Unlike digital memory, human memory does not retain things as they are. And, it is not enough that the event occurred in recent past for us to have a clearer view of it. Like for example, around 10 days back- I shared a walk, conversation, dinner table, and tea with this person. My memory of it now is seemingly sharp. For instance, I remember what turns were taken, what all was observed in passing, topics of conversation and points of laughter, moments of doubt and points of irritability. An year later, I am sure- much of this would fade away, and I may remember it as a nice evening I once had. Five years later, I might even forget that. Or mix the memories of this day with that.
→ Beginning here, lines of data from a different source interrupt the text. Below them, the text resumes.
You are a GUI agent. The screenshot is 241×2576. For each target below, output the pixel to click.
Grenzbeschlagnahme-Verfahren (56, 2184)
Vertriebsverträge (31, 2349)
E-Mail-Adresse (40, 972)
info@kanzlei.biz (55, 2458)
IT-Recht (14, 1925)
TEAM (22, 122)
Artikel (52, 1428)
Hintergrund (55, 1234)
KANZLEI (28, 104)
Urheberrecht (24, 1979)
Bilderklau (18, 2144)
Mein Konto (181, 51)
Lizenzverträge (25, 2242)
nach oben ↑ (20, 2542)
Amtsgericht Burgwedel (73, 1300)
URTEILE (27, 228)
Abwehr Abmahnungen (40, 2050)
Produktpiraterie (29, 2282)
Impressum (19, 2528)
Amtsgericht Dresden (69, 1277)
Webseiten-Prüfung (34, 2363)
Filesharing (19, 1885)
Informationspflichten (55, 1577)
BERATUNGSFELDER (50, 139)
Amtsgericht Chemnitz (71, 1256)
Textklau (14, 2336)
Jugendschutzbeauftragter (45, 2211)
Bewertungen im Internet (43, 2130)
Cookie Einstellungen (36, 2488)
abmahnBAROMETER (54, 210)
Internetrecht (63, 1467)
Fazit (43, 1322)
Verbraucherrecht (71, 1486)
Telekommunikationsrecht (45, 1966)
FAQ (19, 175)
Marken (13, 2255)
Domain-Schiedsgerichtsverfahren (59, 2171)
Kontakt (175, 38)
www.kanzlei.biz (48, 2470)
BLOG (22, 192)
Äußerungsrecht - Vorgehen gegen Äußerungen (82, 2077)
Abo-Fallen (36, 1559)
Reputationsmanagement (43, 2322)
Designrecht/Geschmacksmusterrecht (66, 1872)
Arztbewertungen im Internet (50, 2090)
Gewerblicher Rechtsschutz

Despite it’s muddling of affairs, we often hear that time is the greatest teacher. That is because with time, we begin to look at some of our memories differently- not as events but as statement of character. For some reason, the ‘I’ of recent past, becomes ‘him’ of the time long gone. Earlier I thought complicated thoughts are what we are here (or ought to be here) to give other people- now, I know better, and realise that the primary thing we should give others is care and love.
The reverse may also happen- when we find the good aspects of our character (like sense of humor, charm, the ability to be happy by little joys and kindness) not naturally present in our current self. I read somewhere, that memories are a form of personal art that all of us fill our life with, and just as how we examine ourselves after a good film or a good book- a night with memories, or a conversation reminiscing things almost never fails to create something inside us.